Saved data entries

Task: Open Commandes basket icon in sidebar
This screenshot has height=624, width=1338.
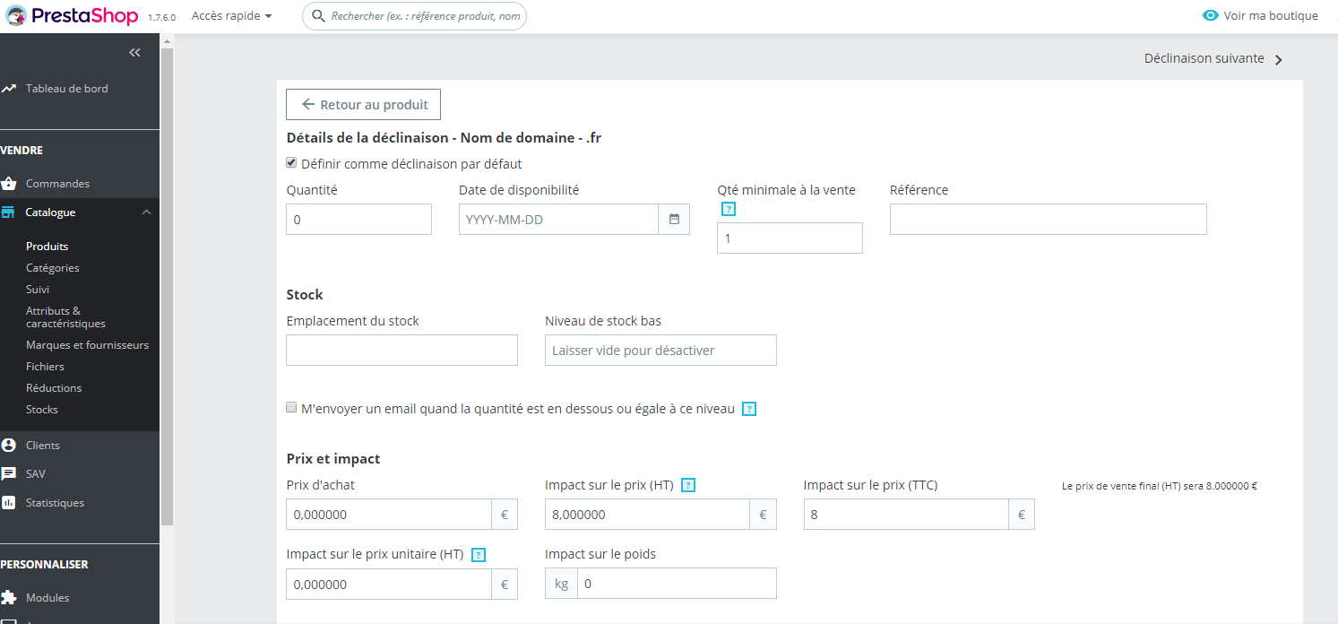Action: coord(9,184)
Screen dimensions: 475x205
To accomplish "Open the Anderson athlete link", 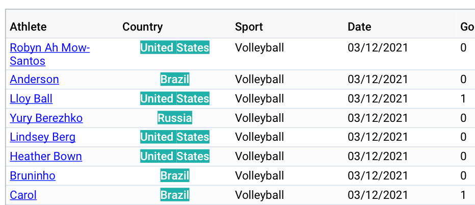I will coord(34,80).
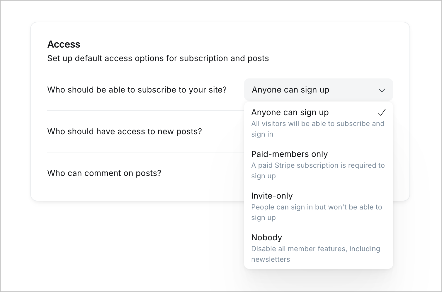Click 'sign in' text under Anyone option
This screenshot has width=442, height=292.
(x=262, y=134)
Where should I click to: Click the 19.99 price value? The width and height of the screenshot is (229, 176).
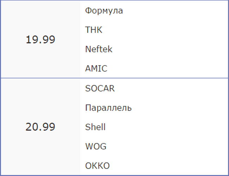click(x=40, y=40)
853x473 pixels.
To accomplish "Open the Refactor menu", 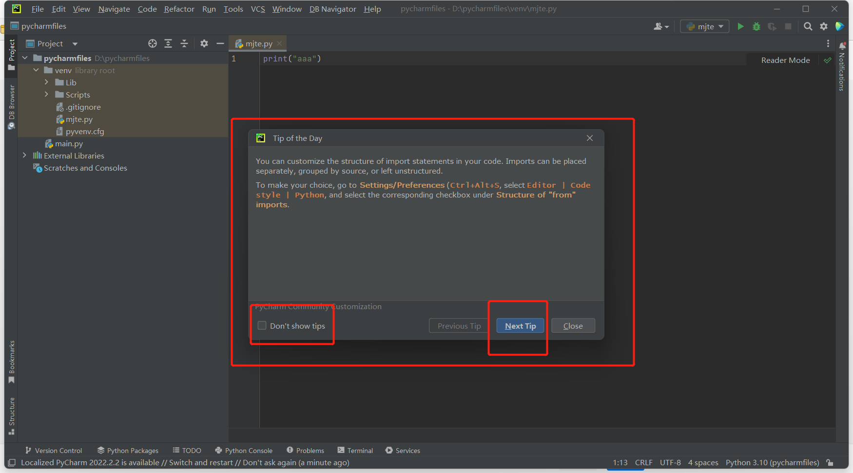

How to complete this task
Only the lines from the one containing "Where should I" through the last line of the entries above belong in the copy; reproduce them exactly and drop every picture.

Result
Where should I click to: Click the 19.99 price value? The width and height of the screenshot is (229, 176).
click(x=40, y=40)
853x473 pixels.
To accomplish "Open the Refactor menu", 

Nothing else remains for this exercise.